QUESTION: What are your thoughts on programs like BountyJobs.com or RecruitFI.com.  What do you think their impact on the recruiting industry long term will be?  Is this something we should be participating in?  Bill, Colorado

ANSWER: Bounty has been around for maybe 10 years and, in my opinion, it has never grown.  Good recruiters do not participate in it, so they are not getting great results.  I am actually hearing less from my clients about Bounty now than I did 2 or 3 years ago.  I am not aware of Recruit FI.

Here is the evolution.  I went to conferences in 1998 and 1999 and HotJobs.com and Monster.com came out.  Oh my gosh, all the candidates are putting their resumes up on the internet!  How is that going to impact our job?

Monster is barely mentioned anymore.  It is a horrible quality.  There are a whole bunch of challenges with Monster candidates in a tight market.  They are very promiscuous.  A lot of the people that post there have multiple offers.  It is different look and feel, without getting into all the details.  Monster’s biggest subscriber base was recruiters in its heyday.  I do not know what it is now.

HotJobs got bought.  I cannot even remember the names of the job orders.  There is CareerBuilder.com obviously.  A lot of those disintegrated, and they are shells of their former selves.  The stocks of the companies that own them got killed.

Then you have LinkedIn, right.  Guess who the biggest subscribers to that are?  The recruiting industry is their biggest prospects.

Passive talent will remain passive talent.  No matter what the search function are, we need to be adept. We are in a good economy right now, if you are doing a $100,000 or $150,000 a year in billings as a recruiter, just wait for the recession.  Those people who are average to below average producers will go out of business because they are the ones that are most impacted in a downturn.

First of all, we are all impacted in a downturn, but those that have developed the art of developing passive candidates will be impacted less.  Those who will struggle are the recruiters who try to find a candidate on a job board or through an internet search.

Developing passive candidates is all about the art of talking to somebody, uncovering what their wants, needs, and desires are and then being able to translate that into a career opportunity or transfer what they are hearing in a moment to the aspects of the career opportunity. This is what separates the wheat from the chaff in our business and it is that investment of your time in mastering that art.  It is not having a better pitch.  It is not having a better script.  It is having a better knowledge and developing the art of asking really great questions and being then in alignment with it.

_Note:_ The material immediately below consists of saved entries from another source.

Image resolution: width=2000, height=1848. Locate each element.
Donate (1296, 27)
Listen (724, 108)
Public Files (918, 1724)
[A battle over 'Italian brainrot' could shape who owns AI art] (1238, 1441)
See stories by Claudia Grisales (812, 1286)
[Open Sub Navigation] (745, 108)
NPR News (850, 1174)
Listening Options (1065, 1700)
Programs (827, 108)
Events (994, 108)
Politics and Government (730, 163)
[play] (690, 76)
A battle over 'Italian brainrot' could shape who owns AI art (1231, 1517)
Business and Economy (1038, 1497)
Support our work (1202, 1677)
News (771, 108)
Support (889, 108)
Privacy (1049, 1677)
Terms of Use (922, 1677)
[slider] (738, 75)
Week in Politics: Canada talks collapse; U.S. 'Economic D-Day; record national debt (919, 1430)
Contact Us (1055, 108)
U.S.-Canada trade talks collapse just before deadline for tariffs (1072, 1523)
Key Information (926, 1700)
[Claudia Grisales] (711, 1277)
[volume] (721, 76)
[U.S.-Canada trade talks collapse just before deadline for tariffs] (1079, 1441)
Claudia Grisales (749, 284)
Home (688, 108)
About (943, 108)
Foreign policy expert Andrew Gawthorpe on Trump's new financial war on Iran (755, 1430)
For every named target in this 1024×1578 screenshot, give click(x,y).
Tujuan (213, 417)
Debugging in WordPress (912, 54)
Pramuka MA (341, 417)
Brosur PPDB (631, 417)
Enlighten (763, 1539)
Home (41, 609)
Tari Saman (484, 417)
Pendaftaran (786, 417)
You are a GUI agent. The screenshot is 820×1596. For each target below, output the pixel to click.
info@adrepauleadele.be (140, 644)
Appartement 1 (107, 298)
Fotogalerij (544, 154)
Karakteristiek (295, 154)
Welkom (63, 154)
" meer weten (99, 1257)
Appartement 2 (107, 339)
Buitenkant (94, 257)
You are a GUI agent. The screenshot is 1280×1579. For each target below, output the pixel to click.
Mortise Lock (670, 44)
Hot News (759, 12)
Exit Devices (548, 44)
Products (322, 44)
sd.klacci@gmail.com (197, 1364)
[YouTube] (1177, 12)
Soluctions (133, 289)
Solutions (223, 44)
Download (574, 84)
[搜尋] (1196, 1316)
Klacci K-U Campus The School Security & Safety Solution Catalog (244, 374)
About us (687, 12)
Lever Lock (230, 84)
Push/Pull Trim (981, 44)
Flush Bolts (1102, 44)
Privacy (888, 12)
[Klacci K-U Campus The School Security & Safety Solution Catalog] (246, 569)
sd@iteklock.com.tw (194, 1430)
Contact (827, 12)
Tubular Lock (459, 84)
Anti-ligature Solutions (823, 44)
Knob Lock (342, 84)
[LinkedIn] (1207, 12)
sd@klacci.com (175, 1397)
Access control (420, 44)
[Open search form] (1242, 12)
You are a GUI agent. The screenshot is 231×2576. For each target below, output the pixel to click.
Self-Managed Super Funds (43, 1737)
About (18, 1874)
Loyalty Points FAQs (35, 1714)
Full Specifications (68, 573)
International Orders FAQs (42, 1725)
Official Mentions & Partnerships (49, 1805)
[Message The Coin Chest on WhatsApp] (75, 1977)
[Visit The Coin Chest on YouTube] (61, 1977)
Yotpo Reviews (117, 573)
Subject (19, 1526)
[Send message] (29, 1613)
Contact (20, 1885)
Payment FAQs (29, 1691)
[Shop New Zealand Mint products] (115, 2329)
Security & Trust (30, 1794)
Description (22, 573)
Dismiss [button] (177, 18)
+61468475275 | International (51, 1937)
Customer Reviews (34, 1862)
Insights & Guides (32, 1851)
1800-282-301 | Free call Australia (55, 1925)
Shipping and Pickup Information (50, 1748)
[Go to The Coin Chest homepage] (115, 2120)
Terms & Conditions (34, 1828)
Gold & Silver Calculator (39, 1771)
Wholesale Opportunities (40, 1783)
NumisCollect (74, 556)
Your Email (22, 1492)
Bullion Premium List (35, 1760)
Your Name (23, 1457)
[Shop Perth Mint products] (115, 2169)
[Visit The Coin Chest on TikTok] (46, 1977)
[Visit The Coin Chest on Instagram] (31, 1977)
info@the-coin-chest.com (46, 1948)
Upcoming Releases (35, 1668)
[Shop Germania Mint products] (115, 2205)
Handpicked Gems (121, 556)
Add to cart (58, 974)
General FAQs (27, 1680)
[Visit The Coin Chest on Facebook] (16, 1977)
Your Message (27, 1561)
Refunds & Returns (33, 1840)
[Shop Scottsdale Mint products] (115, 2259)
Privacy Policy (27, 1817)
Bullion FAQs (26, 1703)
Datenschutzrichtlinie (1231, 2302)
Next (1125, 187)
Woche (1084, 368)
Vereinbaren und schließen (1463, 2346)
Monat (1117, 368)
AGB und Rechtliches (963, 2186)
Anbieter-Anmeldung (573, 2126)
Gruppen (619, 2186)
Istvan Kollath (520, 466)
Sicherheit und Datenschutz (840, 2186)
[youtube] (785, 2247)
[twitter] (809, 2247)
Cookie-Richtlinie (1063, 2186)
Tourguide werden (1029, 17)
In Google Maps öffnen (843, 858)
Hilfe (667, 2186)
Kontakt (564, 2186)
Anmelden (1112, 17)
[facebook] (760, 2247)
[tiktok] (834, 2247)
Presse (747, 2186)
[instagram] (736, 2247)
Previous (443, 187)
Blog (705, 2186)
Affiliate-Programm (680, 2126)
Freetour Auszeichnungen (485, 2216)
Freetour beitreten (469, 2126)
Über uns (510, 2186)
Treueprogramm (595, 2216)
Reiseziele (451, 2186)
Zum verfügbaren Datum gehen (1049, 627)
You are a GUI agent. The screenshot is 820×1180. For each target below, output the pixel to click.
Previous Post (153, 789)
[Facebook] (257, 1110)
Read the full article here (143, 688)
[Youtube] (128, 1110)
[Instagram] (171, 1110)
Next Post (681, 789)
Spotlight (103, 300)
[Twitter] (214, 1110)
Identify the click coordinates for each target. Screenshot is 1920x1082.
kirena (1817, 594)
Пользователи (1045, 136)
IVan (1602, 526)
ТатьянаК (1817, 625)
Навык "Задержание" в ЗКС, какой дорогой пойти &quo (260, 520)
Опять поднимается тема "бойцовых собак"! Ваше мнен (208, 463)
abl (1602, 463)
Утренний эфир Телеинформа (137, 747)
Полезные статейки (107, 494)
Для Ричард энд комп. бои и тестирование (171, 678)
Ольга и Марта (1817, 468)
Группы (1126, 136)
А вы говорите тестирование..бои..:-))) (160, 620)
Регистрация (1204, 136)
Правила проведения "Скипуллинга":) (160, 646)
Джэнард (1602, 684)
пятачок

If you want to use BountyJobs as a recycling plan for some excellent talent you find on your other searches, it may or may not be a great strategy.  I just think from a branding standpoint it really diminishes and commoditizes what we do because it is all about the production of resumes and they try to make it sexier than it is, but it is not.  I have not heard of a client who said Bounty has made me rich.  Maybe at some place to start with a new desk specialty to get access to some openings where you can start breeding talent, but I see it as the next thing, and I am not saying it will not exist, until there is a solution that consistently generates phenomenal passive candidates and then can manage the quirky passive candidate through a process of acceptance.

Nothing that comes out electronically is going to have a significant impact in our business.  All the companies we recruit for, depending on the subscription, $5,000 to $50,000 a year or $100,000 a year, they can access the entire database of LinkedIn and they are not getting the results.  Why?  Because they do not know how to recruit passive talent.  They are sending out stupid, hokey emails that are turning people off.

This is probably more than you wanted, but thank you for the question.  It is a great one.  I would just say the way you are going to stay ahead in the game is to continue to master the art of asking phenomenal questions.